O espaço conta com oito equipamentos capazes de realizar todo o processo, da extração da fibra até a formação do papel, dando um novo destino a um resíduo tão conhecido da região Amazônica.
Como o papel é fabricado?
A fibra utilizada é camada fina que envolve o caroço após a retirada da polpa. Diferentemente da maioria dos laboratórios brasileiros, que utilizam eucalipto como matéria-prima, o laboratório paraense foi pensado para utilizar insumos regionais, como forma de responder as demandas locais sobre geração de lixo e transformação de insumos.
O processo, que leva cerca de três dias após a coleta do caroço junto aos batedores, segue etapas rigorosas:
- Lavagem e Secagem: Preparação inicial do resíduo.
- Polpação: Cozimento sob alta temperatura e pressão.
- Depuração e Refino: Retirada de impurezas e tratamento para dar resistência e durabilidade à folha.
O laboratório agora testa a resistência mecânica e o comportamento do papel em contato com a água, visando atender indústrias de cosméticos, farmacêutica e alimentícia.
Inovação: Papel com óleos medicinais
O projeto também aposta na combinação do papel com óleos amazônicos conhecidos, como a copaíba e a andiroba.
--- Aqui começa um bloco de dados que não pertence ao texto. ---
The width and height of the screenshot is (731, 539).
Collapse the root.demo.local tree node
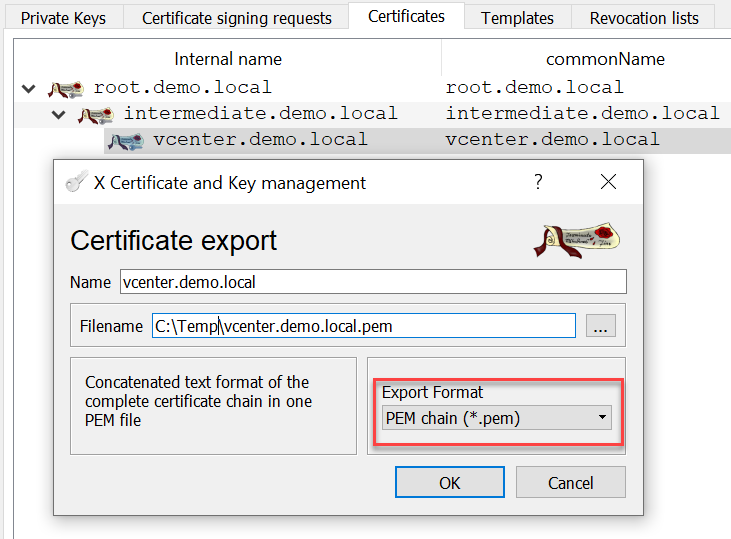(28, 88)
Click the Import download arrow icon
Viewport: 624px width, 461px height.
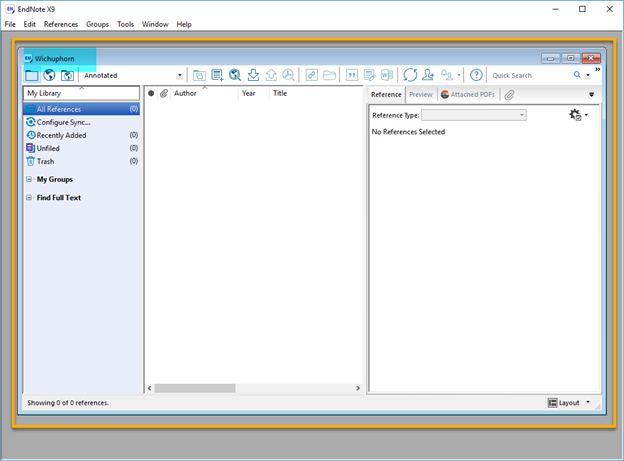click(253, 75)
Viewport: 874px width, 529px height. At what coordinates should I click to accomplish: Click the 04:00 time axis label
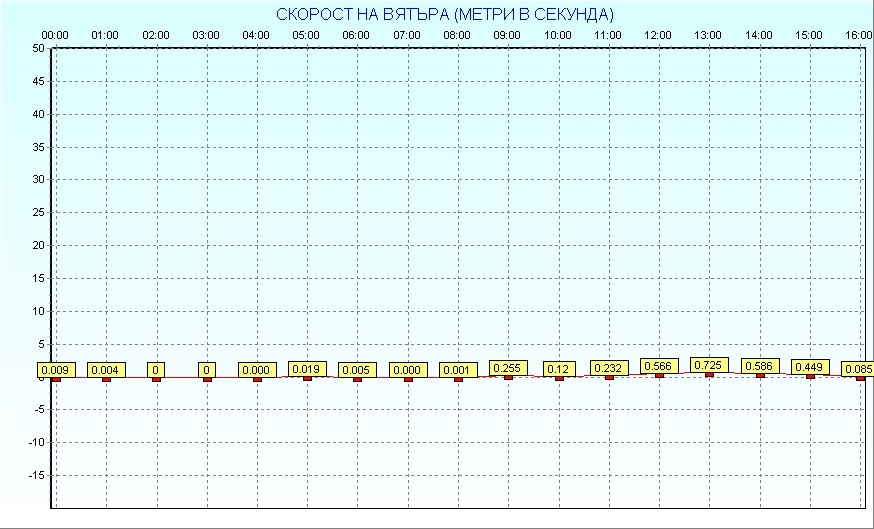click(256, 35)
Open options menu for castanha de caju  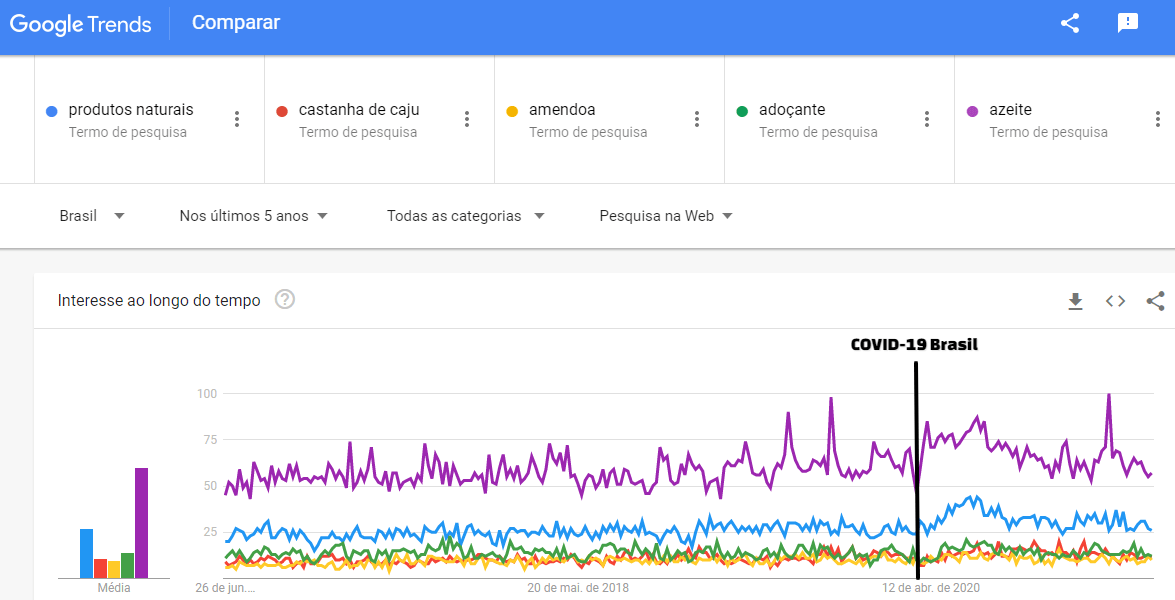coord(467,119)
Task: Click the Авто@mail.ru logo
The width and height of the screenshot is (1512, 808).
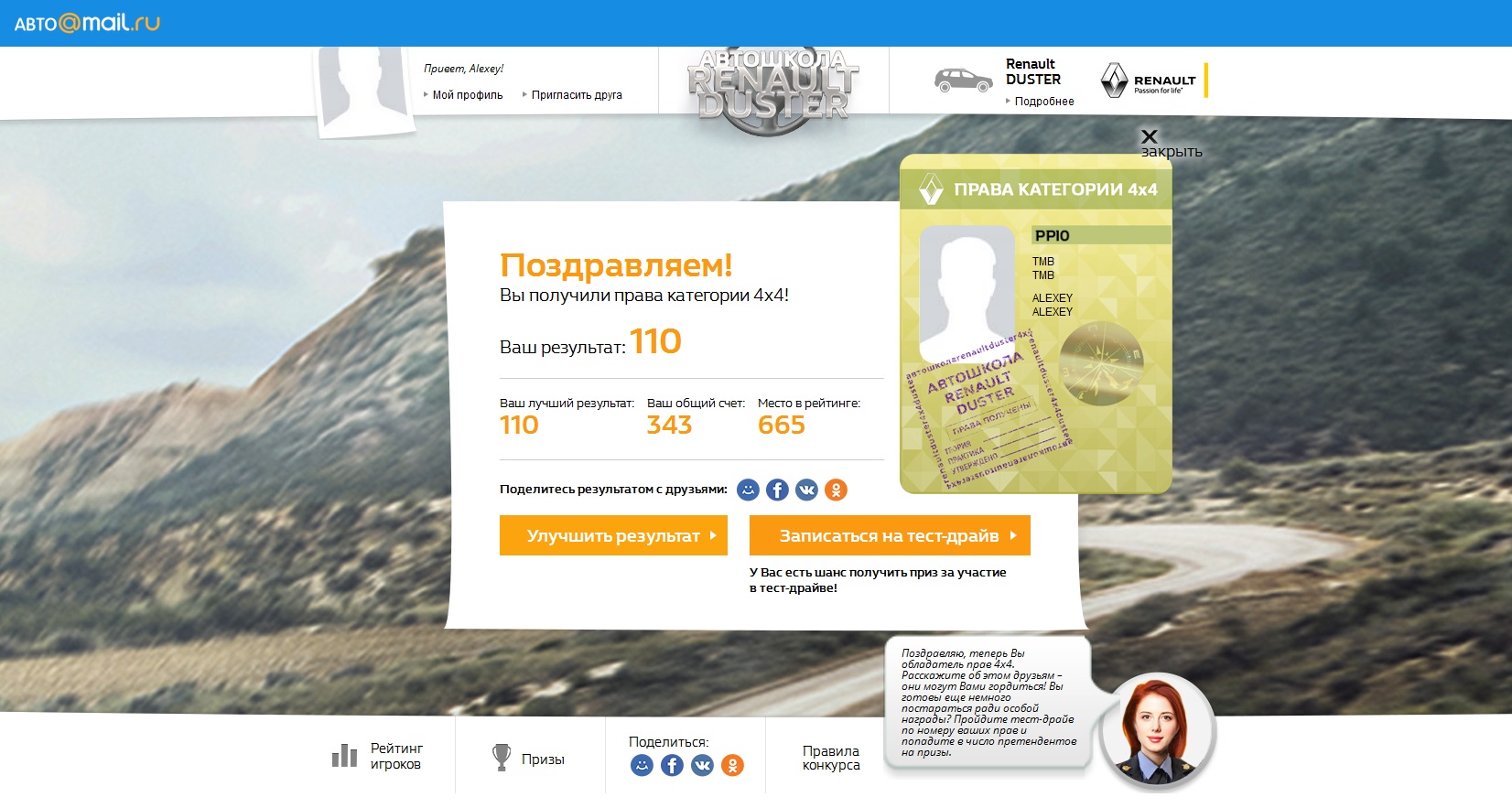Action: tap(87, 23)
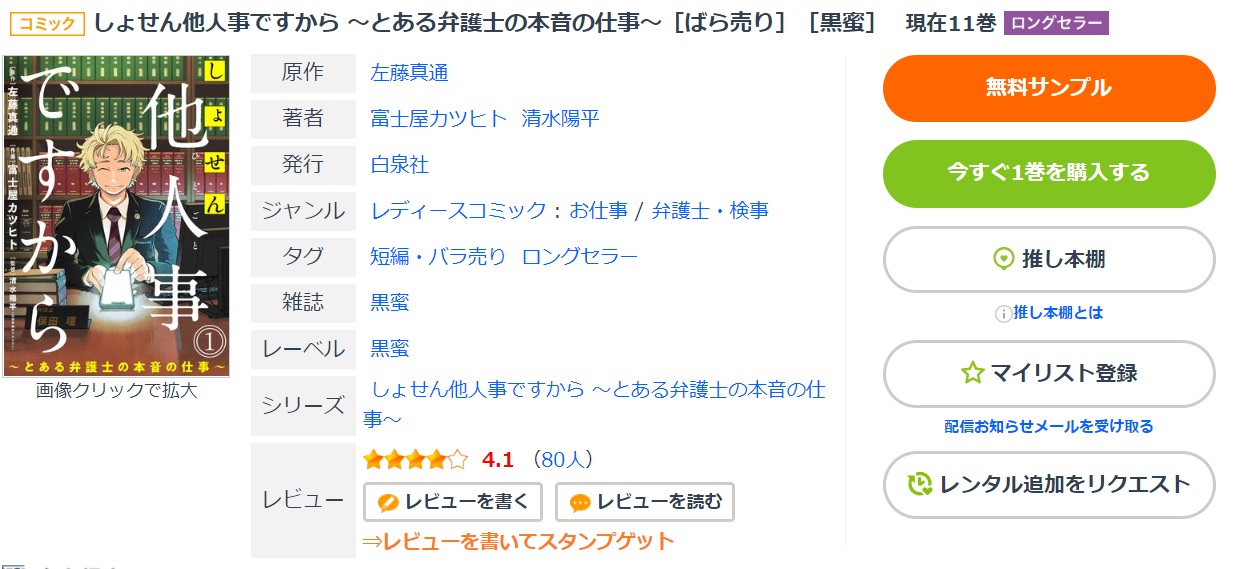The image size is (1237, 569).
Task: Click the レビューを書いてスタンプゲット link
Action: click(x=519, y=541)
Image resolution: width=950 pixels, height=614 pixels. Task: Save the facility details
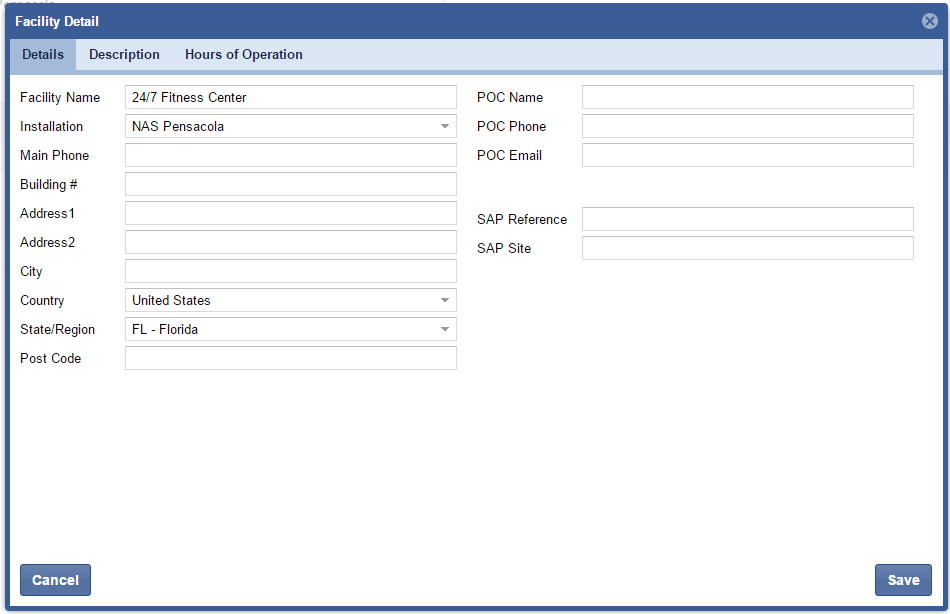click(x=903, y=580)
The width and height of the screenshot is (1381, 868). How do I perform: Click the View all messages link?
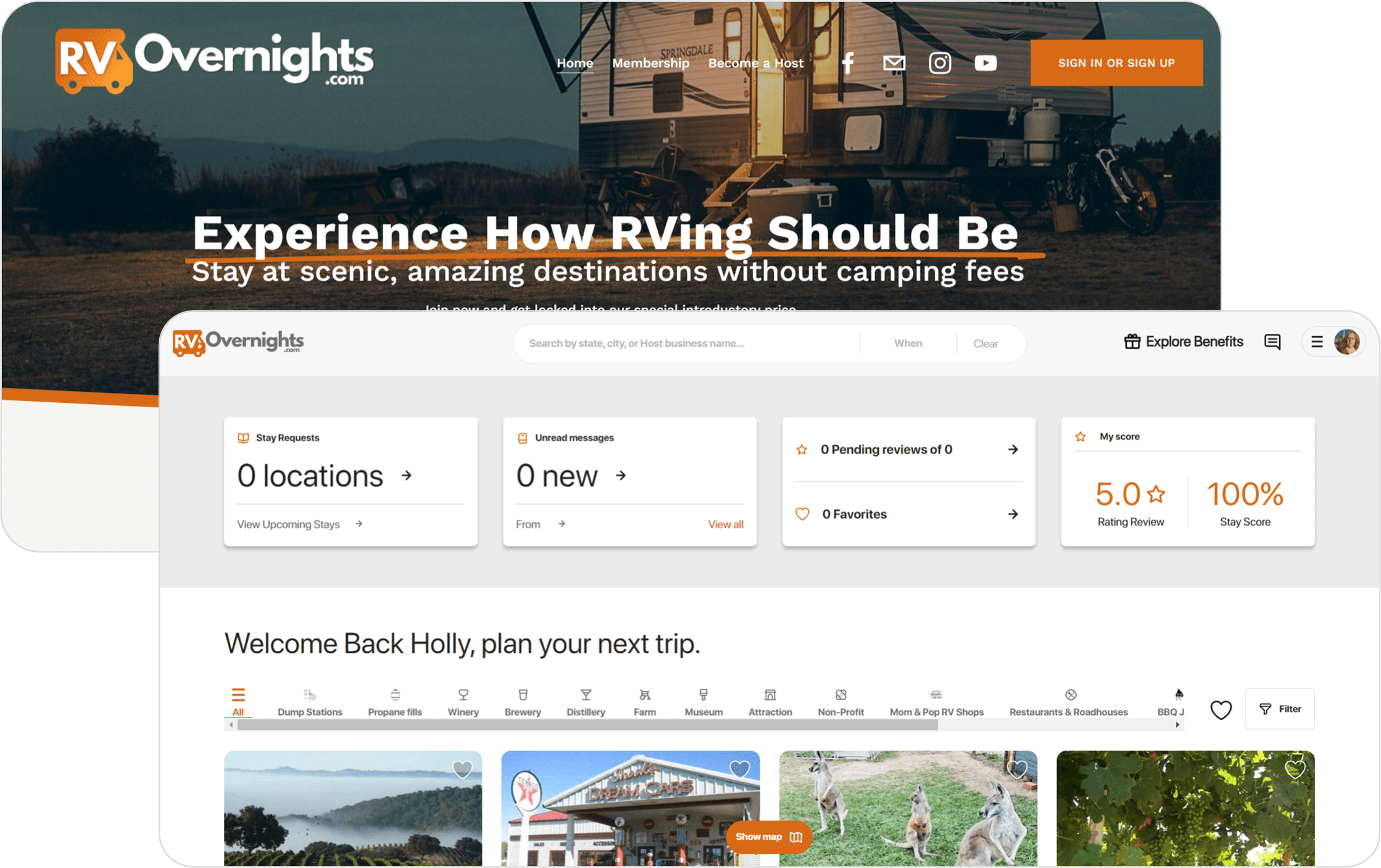tap(726, 524)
A ideia é conferir propriedades antifúngicas e antibacterianas ao material, que pode ampliar seu uso na indústria de cosméticos.
Futuramente, a iniciativa será ampliada em parcerias com o Laboratório de Tecnologia Farmacêutica e Cosmetologia (LTFC), instalado na Universidade Federal do Pará (UFPA) para levar o processo de transformação de resíduos agroindustriais para outras cadeias importantes do estado como cacau e pupunha.
Ciclo de Aproveitamento Total
A pesquisa garante que nada seja desperdiçado. Mesmo após a retirada da fibra para o papel, o “caroço limpo” ainda tem utilidade:
Cientificamente, ele possui alto potencial para geração de bioenergia e produção de biocarvão (biochar), mas além disso, o resíduo permite a criação de outras formas de geração de renda já divulgadas pelo Pará Terra Boa como a criação de tijolos, limpeza e tratamento de água, assim como revestimentos para construções de baixo impacto ambiental.
Desta forma, a integração da pesquisa científica, potencial econômico e envolvimento comunitário associados a tecnologia permitem a criação de modelos de produtos e negócios mais sustentáveis, aproveitando cada detalhe do que antes era destinado exclusivamente ao lixo, mas agora gera novas oportunidades.